The solidity and stability of symmetrical forms and structures are strongly appealing in graphic design. It plays a strong role in our aesthetic appreciation. Because of this, from ancient times until the present, symmetry has caught the interest of people from many different fields. Escher made in depth investigations into the mathematical principles of symmetry and introduced the concepts he found into his work. Escher’s investigations into symmetry and the systematic order of planes allowed him to increase the possibilities for its practical application in education and artistic creations. The following conclusions arose out of Escher’s inquiries. First, what we have to understand is that the symmetry in a form informs the shape in all aspects and will change if one moves and observes the shape from another viewpoint.
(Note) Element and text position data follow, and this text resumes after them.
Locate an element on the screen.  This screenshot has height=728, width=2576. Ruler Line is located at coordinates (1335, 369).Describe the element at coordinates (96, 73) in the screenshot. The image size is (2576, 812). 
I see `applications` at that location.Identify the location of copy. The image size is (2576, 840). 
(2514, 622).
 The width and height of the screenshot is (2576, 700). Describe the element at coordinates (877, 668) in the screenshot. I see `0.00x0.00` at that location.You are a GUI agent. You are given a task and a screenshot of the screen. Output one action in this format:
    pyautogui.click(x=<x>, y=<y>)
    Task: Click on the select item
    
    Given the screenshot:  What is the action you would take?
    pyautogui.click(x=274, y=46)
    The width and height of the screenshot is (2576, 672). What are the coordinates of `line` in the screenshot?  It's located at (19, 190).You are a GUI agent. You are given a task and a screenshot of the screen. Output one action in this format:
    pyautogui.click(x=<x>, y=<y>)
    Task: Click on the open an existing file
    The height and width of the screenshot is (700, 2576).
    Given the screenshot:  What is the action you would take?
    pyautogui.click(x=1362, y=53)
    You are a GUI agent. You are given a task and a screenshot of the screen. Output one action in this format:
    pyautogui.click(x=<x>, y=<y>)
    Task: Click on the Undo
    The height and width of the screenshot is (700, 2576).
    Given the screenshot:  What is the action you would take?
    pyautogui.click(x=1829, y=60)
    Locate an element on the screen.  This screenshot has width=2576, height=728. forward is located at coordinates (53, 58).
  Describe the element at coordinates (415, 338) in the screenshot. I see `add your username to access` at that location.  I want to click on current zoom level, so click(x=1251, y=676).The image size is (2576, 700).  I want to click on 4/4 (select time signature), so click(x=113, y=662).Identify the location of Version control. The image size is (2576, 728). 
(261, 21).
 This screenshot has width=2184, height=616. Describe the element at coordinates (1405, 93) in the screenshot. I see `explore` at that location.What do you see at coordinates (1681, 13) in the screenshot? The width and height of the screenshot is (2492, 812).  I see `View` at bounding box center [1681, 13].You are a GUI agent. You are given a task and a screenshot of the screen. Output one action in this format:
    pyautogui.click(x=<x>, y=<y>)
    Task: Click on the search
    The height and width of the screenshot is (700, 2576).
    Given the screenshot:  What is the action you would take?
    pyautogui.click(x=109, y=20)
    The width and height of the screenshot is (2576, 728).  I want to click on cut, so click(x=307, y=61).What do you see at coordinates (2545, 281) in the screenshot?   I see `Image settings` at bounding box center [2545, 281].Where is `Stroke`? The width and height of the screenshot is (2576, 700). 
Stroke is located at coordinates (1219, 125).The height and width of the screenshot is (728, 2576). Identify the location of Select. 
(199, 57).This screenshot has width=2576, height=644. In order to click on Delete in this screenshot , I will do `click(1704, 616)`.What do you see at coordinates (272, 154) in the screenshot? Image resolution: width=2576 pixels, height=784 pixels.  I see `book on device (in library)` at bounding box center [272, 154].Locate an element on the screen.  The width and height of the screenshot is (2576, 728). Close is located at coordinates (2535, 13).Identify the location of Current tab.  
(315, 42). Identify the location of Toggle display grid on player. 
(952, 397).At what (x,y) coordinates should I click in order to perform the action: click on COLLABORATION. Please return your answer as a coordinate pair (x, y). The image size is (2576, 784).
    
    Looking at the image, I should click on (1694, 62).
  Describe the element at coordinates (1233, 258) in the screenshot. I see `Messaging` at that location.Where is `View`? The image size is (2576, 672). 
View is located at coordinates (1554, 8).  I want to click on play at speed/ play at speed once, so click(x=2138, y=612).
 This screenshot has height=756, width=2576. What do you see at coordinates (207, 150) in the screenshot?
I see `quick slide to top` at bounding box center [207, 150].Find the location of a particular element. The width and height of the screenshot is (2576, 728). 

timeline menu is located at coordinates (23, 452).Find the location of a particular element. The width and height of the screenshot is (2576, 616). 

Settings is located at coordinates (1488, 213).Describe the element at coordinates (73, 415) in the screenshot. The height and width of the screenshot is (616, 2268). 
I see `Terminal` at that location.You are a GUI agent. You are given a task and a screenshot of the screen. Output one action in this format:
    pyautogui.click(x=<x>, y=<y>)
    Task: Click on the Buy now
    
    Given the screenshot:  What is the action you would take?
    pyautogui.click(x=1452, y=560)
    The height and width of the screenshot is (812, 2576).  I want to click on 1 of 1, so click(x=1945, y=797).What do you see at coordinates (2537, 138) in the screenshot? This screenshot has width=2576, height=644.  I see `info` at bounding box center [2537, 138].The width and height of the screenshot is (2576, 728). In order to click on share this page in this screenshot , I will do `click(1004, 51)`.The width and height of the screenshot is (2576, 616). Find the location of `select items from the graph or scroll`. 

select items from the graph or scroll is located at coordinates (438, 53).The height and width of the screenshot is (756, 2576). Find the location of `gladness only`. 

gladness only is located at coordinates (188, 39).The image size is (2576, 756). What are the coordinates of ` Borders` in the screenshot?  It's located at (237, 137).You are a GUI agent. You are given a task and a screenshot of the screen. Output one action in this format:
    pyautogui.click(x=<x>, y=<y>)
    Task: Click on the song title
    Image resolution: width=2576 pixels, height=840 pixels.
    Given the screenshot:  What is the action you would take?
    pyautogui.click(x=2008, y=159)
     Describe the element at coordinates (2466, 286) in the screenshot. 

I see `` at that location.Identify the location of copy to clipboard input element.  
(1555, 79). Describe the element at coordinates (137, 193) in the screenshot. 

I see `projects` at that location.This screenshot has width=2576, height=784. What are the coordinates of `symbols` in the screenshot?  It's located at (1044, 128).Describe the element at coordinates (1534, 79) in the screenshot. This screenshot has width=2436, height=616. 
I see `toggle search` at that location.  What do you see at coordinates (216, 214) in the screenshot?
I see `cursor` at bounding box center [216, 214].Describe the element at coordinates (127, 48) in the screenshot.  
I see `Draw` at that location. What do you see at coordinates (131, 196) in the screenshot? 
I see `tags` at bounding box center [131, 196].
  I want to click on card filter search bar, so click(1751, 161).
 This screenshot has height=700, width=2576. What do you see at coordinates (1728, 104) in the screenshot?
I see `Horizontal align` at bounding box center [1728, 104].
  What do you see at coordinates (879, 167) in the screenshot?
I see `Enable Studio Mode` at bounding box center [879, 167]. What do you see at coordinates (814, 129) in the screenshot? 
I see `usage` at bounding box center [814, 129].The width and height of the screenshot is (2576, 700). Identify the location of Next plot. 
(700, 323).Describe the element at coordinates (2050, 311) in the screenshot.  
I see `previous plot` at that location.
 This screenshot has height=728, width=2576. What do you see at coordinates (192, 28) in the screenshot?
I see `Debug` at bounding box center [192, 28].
Second, to understand the seventeen concepts of symmetry, one must understand not only art and creativity, but also the fundamental principles of basic form. Third, from the foundations of geometric figures, Escher presented six standard figures. These six figures are the smallest units that comprise the systematic order of planes, making up unit cell that play an important role in the creation and analysis of design patterns. Fourth, the form of expression and tessellation’s formal qualities are equal in the systematic order of planes. The systematic order of planes also blurs the difference between the background and the figure, while at all times maintaining the unique features of visual illusion. Fifth, the harmony between symmetry and fractals is made apparent when one compares all the sections of a form to each other as well as sections to the whole. Sixth, even before the appearance of fractal theory, Escher had, through the help of symmetry and fractals, opened up room for the exploration and recognition of non-Euclidean geometry.